È una violazione del diritto al rispetto della vita privata e familiare (articolo 8 della Convenzione europea dei diritti dell’uomo) il no assoluto e automatico opposto dalle autorità nazionali a una persona adottata che vuole conoscere le proprie origini. Lo ha stabilito la Corte europea dei diritti dell’uomo con la sentenza depositata il 14 maggio (ricorso n. 20949, Mitrevska contro Macedonia del Nord, diritto alle origini).
La domanda era stata presentata da una donna, adottata sin da piccola, che voleva ottenere informazioni sui genitori biologici, con particolare attenzione agli aspetti sanitari. È vero – scrive Strasburgo – che si tratta di una questione sensibile e che la divulgazione di queste informazioni incide sulla vita di una pluralità di persone, inclusa la famiglia che ha proceduto all’adozione, ma gli Stati, pur nell’ampio margine di apprezzamento loro concesso su una questione delicata sotto il profilo etico, non possono fissare un divieto assoluto di accesso alle origini e bloccare, sulla base del proprio ordinamento che qualifica tali informazioni come coperte dal segreto di Stato, ogni dato all’adottato, senza prima effettuare un bilanciamento tra gli interessi in gioco. Pertanto, in base alla Convenzione, le autorità nazionali sono sempre tenute a procedere a un bilanciamento tra il diritto dell’adottato a conoscere informazioni che considera essenziali, quello della madre biologica e l’interesse generale a non divulgare informazioni.

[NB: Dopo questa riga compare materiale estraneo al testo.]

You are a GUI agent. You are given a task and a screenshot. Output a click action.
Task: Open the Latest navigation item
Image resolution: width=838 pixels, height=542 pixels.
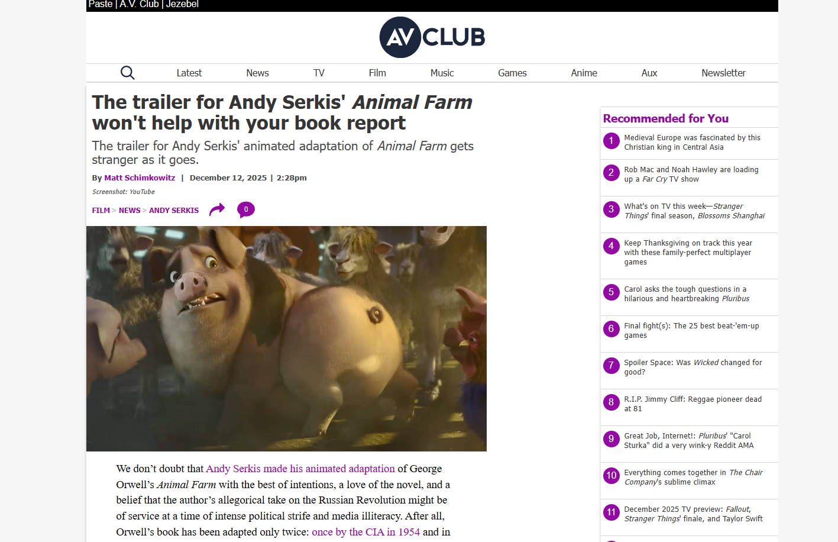pyautogui.click(x=189, y=73)
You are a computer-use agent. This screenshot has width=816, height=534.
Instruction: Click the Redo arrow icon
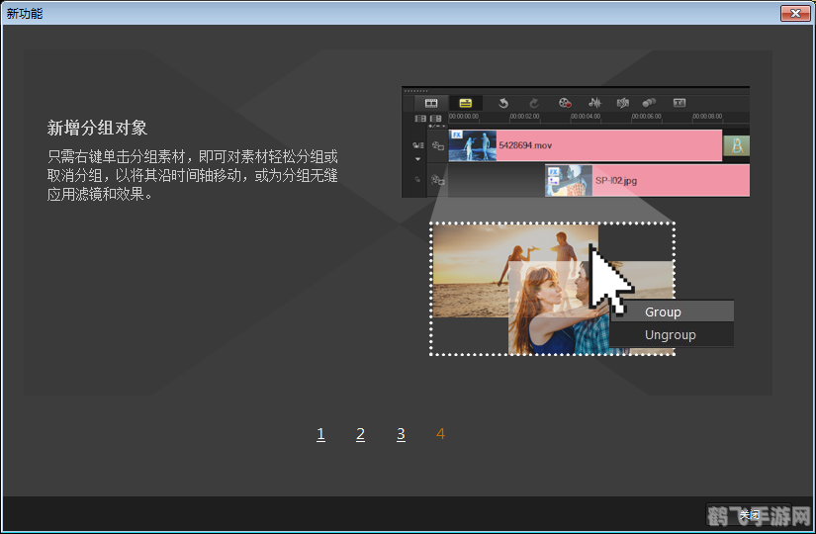[533, 103]
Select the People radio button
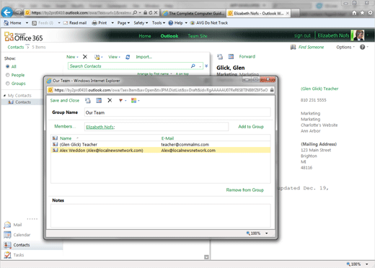The height and width of the screenshot is (268, 375). [x=8, y=75]
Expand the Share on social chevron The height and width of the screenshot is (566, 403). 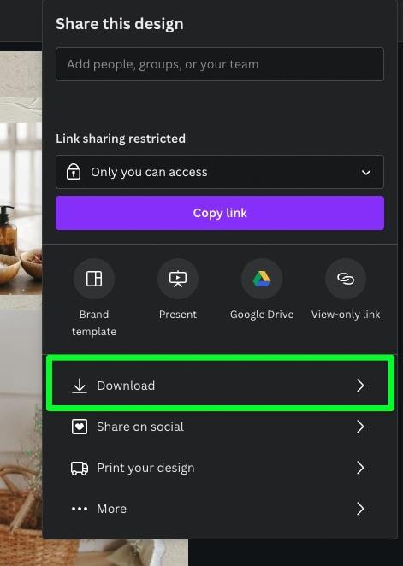pyautogui.click(x=360, y=427)
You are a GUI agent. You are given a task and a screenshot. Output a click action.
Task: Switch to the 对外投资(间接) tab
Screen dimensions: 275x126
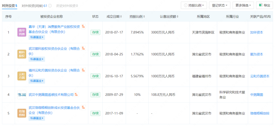tap(34, 6)
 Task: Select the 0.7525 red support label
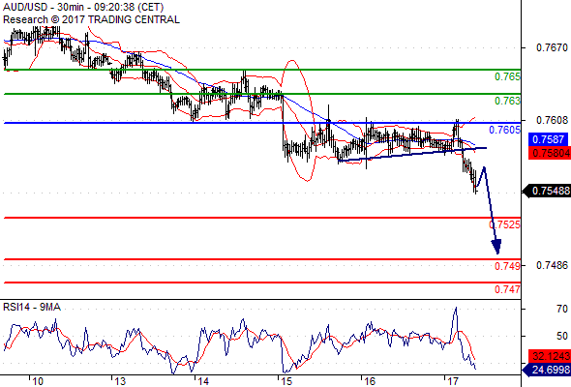(x=505, y=224)
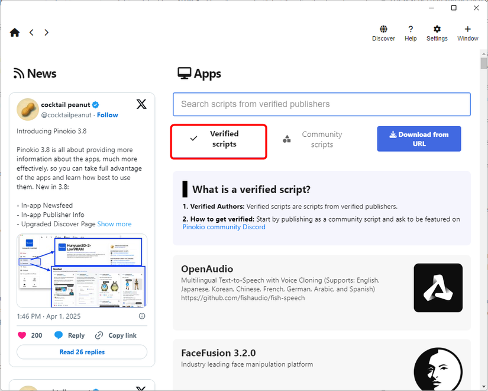Open Settings via the gear icon
Image resolution: width=488 pixels, height=391 pixels.
coord(437,33)
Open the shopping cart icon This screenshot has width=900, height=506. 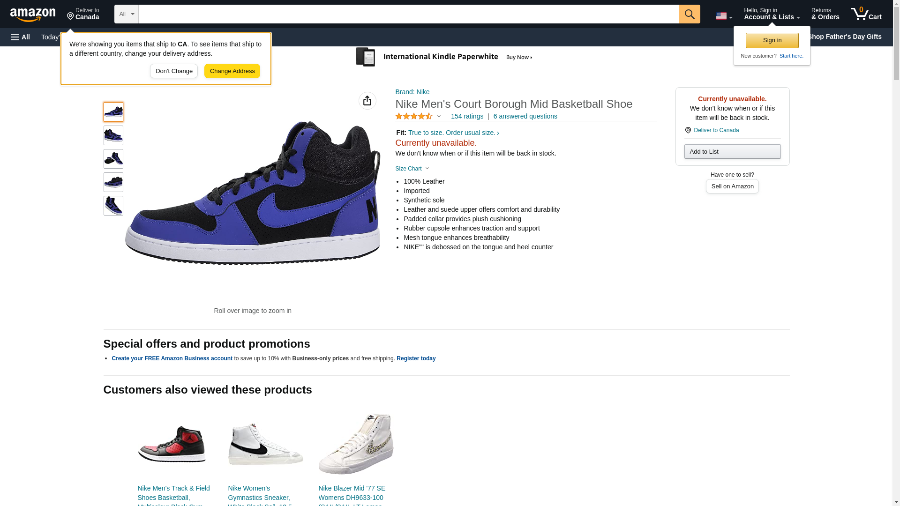866,14
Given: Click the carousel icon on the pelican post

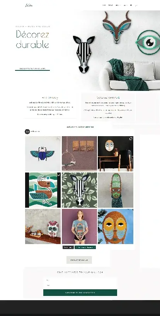Looking at the screenshot, I should 58,175.
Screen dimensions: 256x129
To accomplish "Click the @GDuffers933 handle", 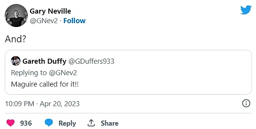I will 91,61.
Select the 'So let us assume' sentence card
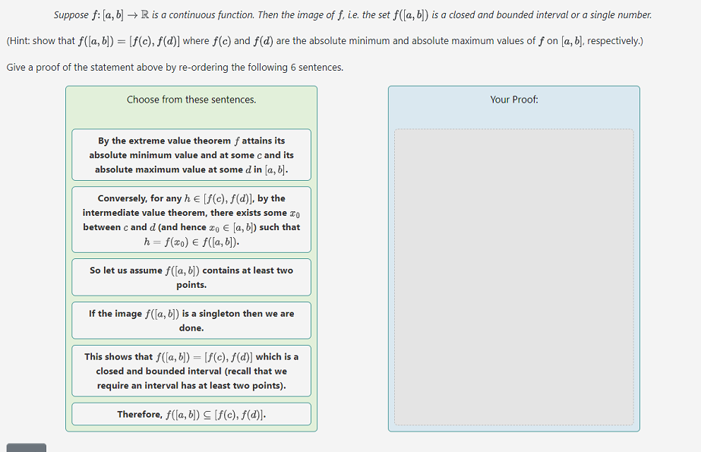Screen dimensions: 701x452 (191, 277)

La ricorrente, cittadina della Macedonia del Nord, era stata adottata da bambina. Da adulta aveva inviato una domanda ai servizi sociali di Skopje per ottenere informazioni sui genitori biologici anche in ragione del fatto che aveva dei disturbi di ansia e di depressione e dei problemi di linguaggio. Durante le visite mediche, non aveva potuto rispondere al medico curante circa l’esistenza di precedenti familiari e, quindi, aveva presentato un’istanza alle autorità nazionali competenti. Sia i servizi sociali sia la commissione sull’adozione avevano negato ogni accesso in quanto in base alla normativa interna sul diritto di famiglia tali informazioni erano coperte dal segreto di Stato. Anche i giudici amministrativi avevano respinto la sua richiesta, accolta, invece, dalla Corte europea che ha ritenuto violato l’articolo 8 della Convenzione da parte dello Stato in causa. Nel diritto alla vita privata – precisa la Corte – rientra anche il diritto a conoscere le proprie origini e questo impone alle autorità nazionali di decidere sulla base di un bilanciamento tra diritto dell’adottato e diritto della madre biologica che ha chiesto di non fornire notizie sulla sua identità. Inoltre, è indispensabile accertare se la madre ha inteso continuare a mantenere il segreto sulla propria identità e se sia possibile divulgare alla richiedente talune informazioni utili per ragioni mediche, che avrebbero potuto essere comunicate senza arrivare all’individuazione dell’identità della madre, mantenendo coperti altri dati. L’automaticità del rifiuto a svelare qualsiasi informazione, in contrasto con il necessario bilanciamento tra i diritti in gioco, ha condotto alla violazione della Convenzione. Di conseguenza, la Macedonia del Nord deve versare 4.500 euro per i danni non patrimoniali subiti dalla ricorrente (in linea con quanto stabilito in passato nel caso Godelli). Inoltre, appare evidente che, per non incorrere in nuove violazioni, la normativa dovrà essere cambiata.